Regarding the multicore thing it had been answered already: if you have to run a distributed service in a 8 cores machine then just run 8 binaries. If you are using threads to write more elegant synchronous-like code in replacement of even driven asynchronous io then you do not need a concurrent runtime for that.
Now, regarding the availability of libraries to build distributed system in ocaml you are totally right. For years it seams everybody was happy with mpi, then we had some sort of map reduce framework, and that's it as far as I'm aware.
I would expect the growing popularity of mirage OS to improve this situation, though.

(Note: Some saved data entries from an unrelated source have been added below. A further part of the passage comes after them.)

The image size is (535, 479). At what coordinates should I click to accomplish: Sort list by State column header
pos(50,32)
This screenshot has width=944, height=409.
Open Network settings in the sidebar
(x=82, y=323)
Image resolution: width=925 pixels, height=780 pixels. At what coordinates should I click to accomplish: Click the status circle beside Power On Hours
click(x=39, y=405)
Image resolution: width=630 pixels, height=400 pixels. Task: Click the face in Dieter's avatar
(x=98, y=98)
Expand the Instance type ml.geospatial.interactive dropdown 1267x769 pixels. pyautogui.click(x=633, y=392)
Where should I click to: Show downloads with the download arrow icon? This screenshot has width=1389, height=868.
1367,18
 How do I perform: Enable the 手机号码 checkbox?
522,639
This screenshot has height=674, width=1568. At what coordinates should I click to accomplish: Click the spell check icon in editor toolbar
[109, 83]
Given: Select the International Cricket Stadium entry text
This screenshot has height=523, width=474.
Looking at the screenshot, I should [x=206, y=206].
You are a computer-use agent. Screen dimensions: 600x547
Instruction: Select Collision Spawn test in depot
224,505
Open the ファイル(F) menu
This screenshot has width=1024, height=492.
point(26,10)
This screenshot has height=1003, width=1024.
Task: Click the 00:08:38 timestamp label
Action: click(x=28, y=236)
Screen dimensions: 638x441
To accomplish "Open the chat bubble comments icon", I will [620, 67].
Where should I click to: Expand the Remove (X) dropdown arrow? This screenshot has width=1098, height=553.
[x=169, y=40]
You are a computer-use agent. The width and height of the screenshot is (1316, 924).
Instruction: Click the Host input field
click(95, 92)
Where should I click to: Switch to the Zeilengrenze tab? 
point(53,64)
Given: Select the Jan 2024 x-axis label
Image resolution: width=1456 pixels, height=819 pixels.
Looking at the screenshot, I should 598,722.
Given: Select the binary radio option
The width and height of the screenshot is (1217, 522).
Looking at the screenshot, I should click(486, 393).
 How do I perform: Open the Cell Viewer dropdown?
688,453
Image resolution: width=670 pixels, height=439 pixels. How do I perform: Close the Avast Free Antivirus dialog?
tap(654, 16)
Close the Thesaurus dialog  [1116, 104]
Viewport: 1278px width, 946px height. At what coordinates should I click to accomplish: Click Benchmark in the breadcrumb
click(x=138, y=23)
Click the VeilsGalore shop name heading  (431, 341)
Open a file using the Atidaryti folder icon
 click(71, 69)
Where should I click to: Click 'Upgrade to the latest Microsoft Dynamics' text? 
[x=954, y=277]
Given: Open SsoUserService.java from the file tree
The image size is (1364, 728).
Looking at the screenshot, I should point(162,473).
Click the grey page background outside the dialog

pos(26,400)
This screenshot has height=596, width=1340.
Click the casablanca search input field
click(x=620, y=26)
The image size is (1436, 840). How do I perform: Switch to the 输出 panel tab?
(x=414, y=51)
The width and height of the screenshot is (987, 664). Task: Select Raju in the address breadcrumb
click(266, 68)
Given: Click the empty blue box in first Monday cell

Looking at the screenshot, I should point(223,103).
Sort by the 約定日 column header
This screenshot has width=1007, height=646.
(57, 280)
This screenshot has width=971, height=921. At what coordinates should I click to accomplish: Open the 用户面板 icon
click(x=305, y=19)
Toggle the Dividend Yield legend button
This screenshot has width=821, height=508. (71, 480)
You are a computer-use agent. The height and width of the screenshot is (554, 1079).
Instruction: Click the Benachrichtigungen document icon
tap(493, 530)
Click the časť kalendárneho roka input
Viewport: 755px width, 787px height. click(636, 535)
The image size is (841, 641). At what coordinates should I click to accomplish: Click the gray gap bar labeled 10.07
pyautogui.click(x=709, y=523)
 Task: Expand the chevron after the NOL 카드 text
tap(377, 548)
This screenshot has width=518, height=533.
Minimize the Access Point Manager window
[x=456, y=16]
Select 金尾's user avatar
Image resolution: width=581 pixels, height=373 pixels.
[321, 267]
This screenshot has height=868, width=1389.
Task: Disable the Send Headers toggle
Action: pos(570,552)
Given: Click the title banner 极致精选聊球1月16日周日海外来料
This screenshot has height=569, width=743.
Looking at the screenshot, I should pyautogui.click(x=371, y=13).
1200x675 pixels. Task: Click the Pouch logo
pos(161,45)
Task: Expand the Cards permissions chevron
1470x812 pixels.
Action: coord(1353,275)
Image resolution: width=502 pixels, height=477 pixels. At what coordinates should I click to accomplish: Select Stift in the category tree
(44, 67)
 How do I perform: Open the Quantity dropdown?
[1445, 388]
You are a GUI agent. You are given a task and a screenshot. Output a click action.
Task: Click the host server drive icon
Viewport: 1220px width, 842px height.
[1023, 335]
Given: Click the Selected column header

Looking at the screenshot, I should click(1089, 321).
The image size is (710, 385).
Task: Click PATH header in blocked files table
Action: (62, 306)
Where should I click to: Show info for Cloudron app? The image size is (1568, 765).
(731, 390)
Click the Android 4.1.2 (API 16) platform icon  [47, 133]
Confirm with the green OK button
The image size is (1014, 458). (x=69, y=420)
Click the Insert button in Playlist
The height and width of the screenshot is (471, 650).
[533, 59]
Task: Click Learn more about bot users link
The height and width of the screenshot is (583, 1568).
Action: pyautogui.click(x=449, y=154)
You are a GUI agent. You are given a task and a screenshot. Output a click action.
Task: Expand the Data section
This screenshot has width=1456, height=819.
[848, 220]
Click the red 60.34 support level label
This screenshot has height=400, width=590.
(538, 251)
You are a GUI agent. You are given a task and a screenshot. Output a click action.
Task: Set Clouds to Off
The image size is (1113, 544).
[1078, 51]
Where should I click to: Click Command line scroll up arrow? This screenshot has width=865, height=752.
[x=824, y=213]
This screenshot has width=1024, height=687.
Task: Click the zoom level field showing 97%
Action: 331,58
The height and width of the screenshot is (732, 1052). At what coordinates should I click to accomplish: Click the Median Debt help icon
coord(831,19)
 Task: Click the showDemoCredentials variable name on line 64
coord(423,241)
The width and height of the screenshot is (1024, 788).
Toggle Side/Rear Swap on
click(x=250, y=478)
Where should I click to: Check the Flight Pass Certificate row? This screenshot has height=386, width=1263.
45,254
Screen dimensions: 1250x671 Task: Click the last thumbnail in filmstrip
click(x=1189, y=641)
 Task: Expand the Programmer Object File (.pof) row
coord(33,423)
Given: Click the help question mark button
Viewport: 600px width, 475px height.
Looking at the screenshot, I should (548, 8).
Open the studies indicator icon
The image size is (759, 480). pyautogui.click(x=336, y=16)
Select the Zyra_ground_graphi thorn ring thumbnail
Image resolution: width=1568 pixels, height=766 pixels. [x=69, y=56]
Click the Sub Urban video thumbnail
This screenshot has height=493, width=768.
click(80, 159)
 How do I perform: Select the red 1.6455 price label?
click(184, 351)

No, the point is that if you're going to do distributed computing then multicore is a waste of time - you might as well just run one process on each core and treat each core like a separate machine (where some machines happen to have a particularly low-latency/high-bandwidth network connection). You still need a good distributed runtime, but if you believe distributed is the future then multicore is a dead end.
I wonder what kind of impact this will have on the performance of Mirage. It seems to me that whole-program optimization is potentially a great benefit for a unikernel written almost entirely in a high-level language like OCaml.
To be clear, I don't believe flambda is providing anything on the scale of whole program optimization; it inlines more aggressively, but not the entire program.
That is not exactly correct, it also does cross module inlining. Now, suppose you tweak a bit your parameters to inline ... liberally. It's going to inline all the mirage functors directly into your main, which enables various things.
Of course, that's going to take a bit of time to compile.
Also, IIRC, all the ingredients are in place for link time optimizations, but they were not developed for ocaml 4.03.
The size of Core executables is mostly addressed by module aliases. Unfortunately the public release of Core still uses packing instead of module aliases because oasis/ocamlbuild don't easily support them.
Will we also get dead code elimination generally speaking in the compiler? I remember a mailing post where one of the flambda devs announced he managed to generate standalone hello world of 43k but that was just a PoC.